Whip-poor-will Woods
Whip-poor-will Woods Whip-poor-will woods in fall. © Christopher Jordan

Places We Protect

Whip-poor-will Woods

Indiana

The beauty of this preserve is characterized by rolling hills, deep ravines and narrow ridges.

Why You Should Visit 

Located in Brown County, Whip-poor-will Woods' beauty is characterized by its rolling hills, deep ravines, narrow ridges and the charming song of its namesake. Ecologically, this large preserve is important because it provides a large, unbroken forests area that allows many species of birds, reptiles, and mammals that require such a space to thrive.

This preserve is owned and managed by the Indiana Division of Nature Preserves.

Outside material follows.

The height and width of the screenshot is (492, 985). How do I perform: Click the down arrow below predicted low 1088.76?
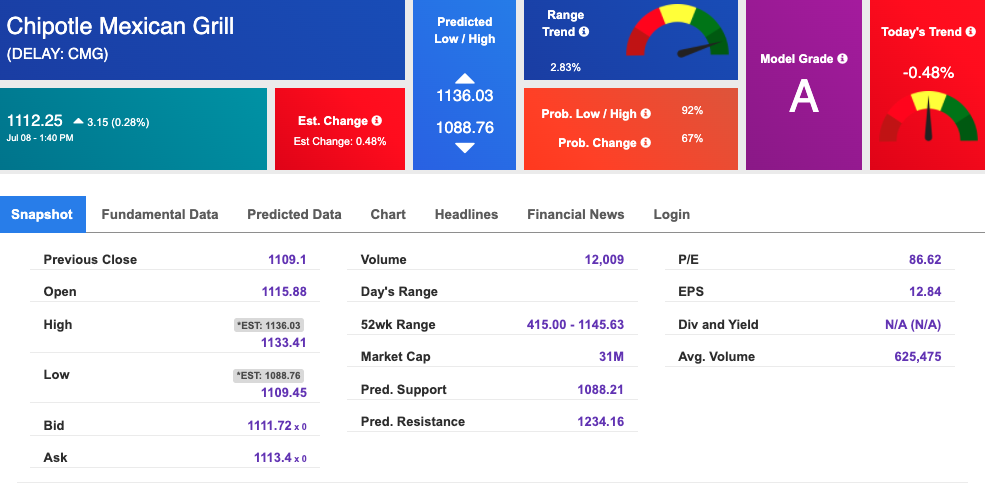464,148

What to See: Plants and Animals

On the northern portion of Whip-poor-will Woods, there is an abundance of sumac, sassafras, red maple and broomsedge with some black oak and ash. At the north and east side, wildflowers showcased include showy orchids, whorled pogonia, trilliums, Mayapple, twinleaf and white, and purple violets. It is interesting to note the whorled pogonia is a rare and threatened orchid that only blooms every 10-20 years; its vegetative form may be found on this preserve. The southern portion of the woods is made of a mature climax forest that includes chestnut, hickories, beech, sugar maple, tulip, white ash and red, black and white oak.

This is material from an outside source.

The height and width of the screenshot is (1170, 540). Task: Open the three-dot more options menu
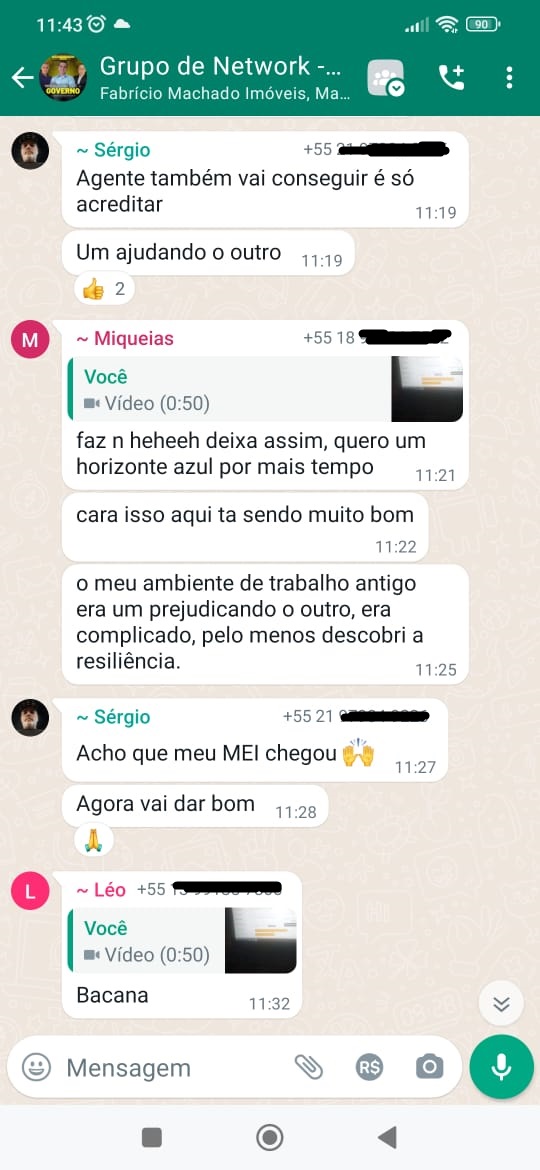[509, 78]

Animal species that may be seen and heard at the woods are coyotes, gray and red foxes, eastern box turtles, deer, and Wild Turkey. Smaller mammals, snakes, skinks, and fence lizards have also been spotted. The large, unbroken forest area on the eastern boundary is critical habitat to Scarlet Tanagers, Rose-breasted Grosbeaks, Ovenbirds, various species of warblers.

The terrain moves from moderate to rugged and there are no established trails on the preserve at this time. Exercise caution and have fun!